April 02, 2007

Keats and Italy

Keats-Shelley salon.jpgOne of the best things about going to Rome is that it boasts so many of the Romantics as having lived or died there. Shelley, Byron, and Keats all lived there during the Grand Tour of Europe. Keats actually died there, and you can visit the very room in which he passed away right next to the Plaza di Spagna (popularly known as the Spanish Steps). The Wife and I went up to check it out.

It is only three small rooms, but the museum (which has been around since the early 1800s) boasts an impressive collection of first editions of Byron, Shelley, Keats and Leigh Hunt. As well as these, it also contains many original letters to or from Keats and his friends, including many items from Joseph Severn, the artist and Keats roommate up until his death of tuberculosis.

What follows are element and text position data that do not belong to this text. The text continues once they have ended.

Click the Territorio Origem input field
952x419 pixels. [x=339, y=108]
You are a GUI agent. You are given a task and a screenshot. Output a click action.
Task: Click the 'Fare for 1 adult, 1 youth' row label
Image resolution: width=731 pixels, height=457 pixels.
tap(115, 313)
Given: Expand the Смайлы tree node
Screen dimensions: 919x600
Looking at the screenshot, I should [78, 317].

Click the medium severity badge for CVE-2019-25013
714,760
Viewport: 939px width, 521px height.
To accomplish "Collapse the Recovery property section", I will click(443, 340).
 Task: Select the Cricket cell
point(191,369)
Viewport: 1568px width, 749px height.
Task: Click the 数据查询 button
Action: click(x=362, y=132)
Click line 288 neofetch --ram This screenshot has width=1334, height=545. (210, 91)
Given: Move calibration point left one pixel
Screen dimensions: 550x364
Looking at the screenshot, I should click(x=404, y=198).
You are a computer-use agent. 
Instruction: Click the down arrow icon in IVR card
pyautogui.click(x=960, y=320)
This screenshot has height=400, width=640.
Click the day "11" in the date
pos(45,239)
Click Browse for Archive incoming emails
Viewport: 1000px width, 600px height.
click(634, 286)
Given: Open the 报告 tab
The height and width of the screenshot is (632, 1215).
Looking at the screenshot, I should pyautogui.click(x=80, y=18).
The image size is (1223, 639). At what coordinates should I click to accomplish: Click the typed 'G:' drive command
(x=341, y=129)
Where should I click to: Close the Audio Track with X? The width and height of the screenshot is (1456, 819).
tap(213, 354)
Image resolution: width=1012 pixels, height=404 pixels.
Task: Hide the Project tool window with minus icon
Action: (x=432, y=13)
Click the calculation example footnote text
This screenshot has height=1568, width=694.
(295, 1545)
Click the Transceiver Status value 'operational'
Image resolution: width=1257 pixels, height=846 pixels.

Although none of Keats great works were written in Rome (by the time he got there he was too sick to write much) much of what he wrote stems from what he believed Italy and Rome in particular to be. While there, I purchased a copy of Keats and Italy a publication of the museum which does an excellent job of introducing those of us unfamiliar with Keats to his life and why Italy was such an important place for him. A short biography, a couple of his poems, a history of the Keats-Shelley house and reflections on Keats make the book a well-rounded introduction to a man who died so young and tragically.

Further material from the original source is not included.